Tasks to carry out:
**1)** In the text on heteroscedasticity testing, who extended the procedure of Dette and Munk to partially linear regression models?
**2)** Reproduce the passage of the text on heteroscedasticity testing starting at "In the literature" and ending at "on residual analysis.".

Text shown:

↓

We first propose in this paper a new test method for detecting heteroscedasticity of the error term in nonparametric regression. Some simulation experiments are then conducted to evaluate the performance of the proposed methodology. A real-world data set is finally analyzed to demonstrate the application of the method.
1. Introduction
In recent years, nonparametric regression models have been widely applied in a variety of areas for data analysis. The estimation of the regression function and related statistical inferences in nonparametric models are usually based on the assumption that the error term is homoscedastic. However, in many real-world problems, we rarely know a priori whether this assumption can be guaranteed. Therefore, it is necessary to develop a method for detecting heteroscedasticity in the error terms before we embark on the model fitting and inferential issues.
In the literature of the statistical nonparametric regression, there have been many papers on testing heteroscedasticity (see, e.g., [1–8]). Among these papers, a procedure was developed by Dette and Munk [2] based on an estimator for the best L2-approximation of the variance function by a constant and was extended by You and Chen [5] to partially linear regression models. Dette [1] proposed a test for heteroscedasticity in nonparametric regression. A residual-based statistic was suggested by Eubank and Thomas [3] to detect heteroscedasticity of the error term in nonparametric models. Furthermore, Zhang and Mei [7] obtained a test for the constant variance of the model errors based on residual analysis.
Most of the existing procedures, including those mentioned above, belong to the class of parametrically hypothesis test methods. That is, the methods work quite well when the model errors coincide with the preassumed distribution, while the performance significantly decreases when the distribution cannot be guaranteed. Therefore, it is necessary to develop a test which is robust to the error distributions. To the best of our knowledge, however, there has been little work done on this issue.
In this paper, we propose a completely nonparametrically hypothesis test method for detecting heteroscedasticity of the error term in nonparametric regression. In this method, the test statistic is constructed on the basis of an appropriate transformation of the residuals after fitting the regression model with the local linear estimation. In order to evaluate the performance of the proposed method, we conduct a simulation comparison with Zhang and Mei’s procedure [7] and a real-world data set is analyzed to show the application of the method.

↑

Given information:
↓

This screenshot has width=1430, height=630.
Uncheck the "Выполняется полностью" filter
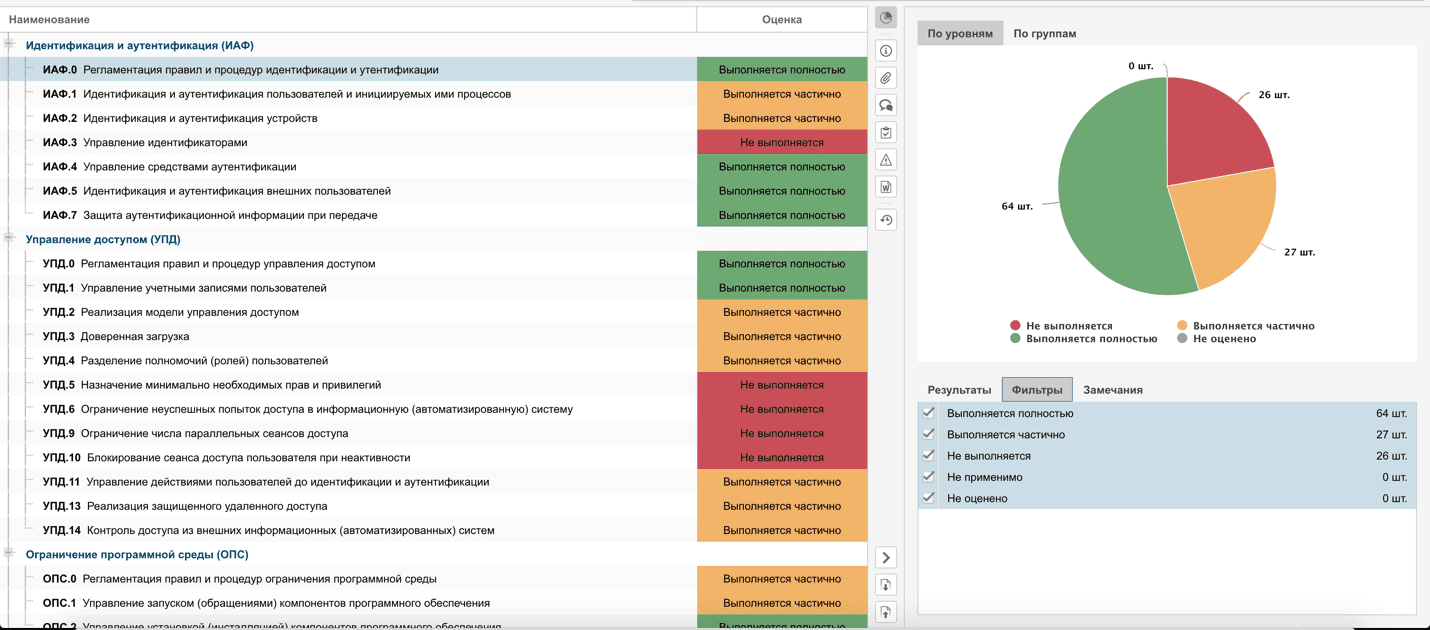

↑

Outputs in order:
**1)** You and Chen

**2)**
In the literature of the statistical nonparametric regression, there have been many papers on testing heteroscedasticity (see, e.g., [1–8]). Among these papers, a procedure was developed by Dette and Munk [2] based on an estimator for the best L2-approximation of the variance function by a constant and was extended by You and Chen [5] to partially linear regression models. Dette [1] proposed a test for heteroscedasticity in nonparametric regression. A residual-based statistic was suggested by Eubank and Thomas [3] to detect heteroscedasticity of the error term in nonparametric models. Furthermore, Zhang and Mei [7] obtained a test for the constant variance of the model errors based on residual analysis.